Lors de cette phase, on observe une modification importante de la taille du biofilm, résultat de nombreuses multiplications bactériennes. La matrice extracellulaire augmente en épaisseur avec des modifications des gradients d’oxygène, de substrats, voire de pH. Des mécanismes de communication intercellulaire s’installent durablement, la bactérie est ainsi informée de la densité et des interactions cellulaires dans son proche environnement. C’est le concept du «quorum sensing» (Simain et al., 2010). A ce stade, la plaque dentaire constitue une « véritable barrière de diffusion », en limitant l’entrée de certains composés comme les antimicrobiens contenus dans les dentifrices, elle a ainsi une sensibilité moindre à ces produits. De plus, elle provoque la rétention des produits du métabolisme bactérien (Rouch, 2015).

Dissémination

Lorsque l’épaisseur maximale du biofilm est atteinte, le stade final de développement du biofilm peut avoir lieu. Il s’agit du stade de dispersion, des formes planctoniques sont relarguées dans le milieu extérieur à partir du biofilm (Clutterbuck, 2007).
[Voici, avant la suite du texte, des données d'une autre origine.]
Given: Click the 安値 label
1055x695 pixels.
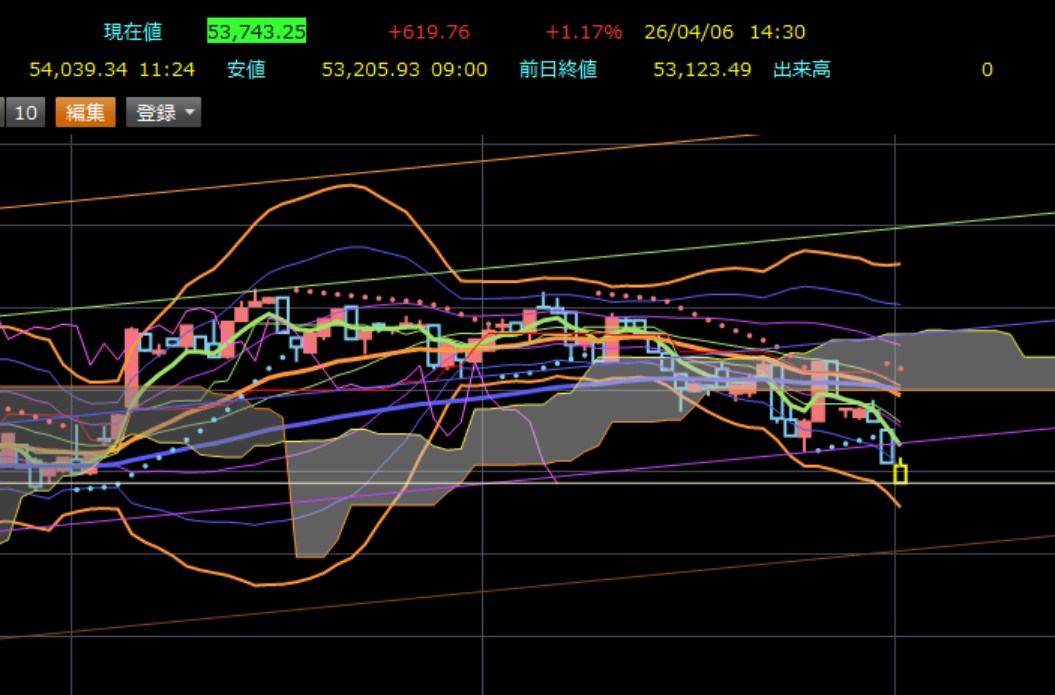Looking at the screenshot, I should click(x=245, y=70).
Les bactéries libérées vont coloniser de nouvelles niches écologiques et par conséquent la formation d’autres biofilms aura lieu (Pantaléon, 2015). Le décrochage des bactéries du biofilm peut être un phénomène passif ou actif. Lorsque le phénomène est passif, les bactéries peuvent se détacher de façon continue, en petites quantités : on parle d’ « érosion » du biofilm. En revanche, on peut assister à un détachement massif et rapide « en lambeaux », où des mécanismes moléculaires sont mis en place afin d’induire le détachement des micro-organismes (Donlan, 2002; Wijman et al., 2007; Arampatzi et al., 2011). Les formes planctoniques ainsi libérées peuvent conserver des caractéristiques du biofilm, comme l’antibio-résistance (Donlan, 2002). Des facteurs intrinsèques au biofilm comme la présence de bactériophages, de molécule du quorum-sensing, de surfactants ou d’acides aminés, peuvent induire le détachement des bactéries du biofilm (Kaplan, 2010; McDougald et al., 2012; Pantaléon, 2015).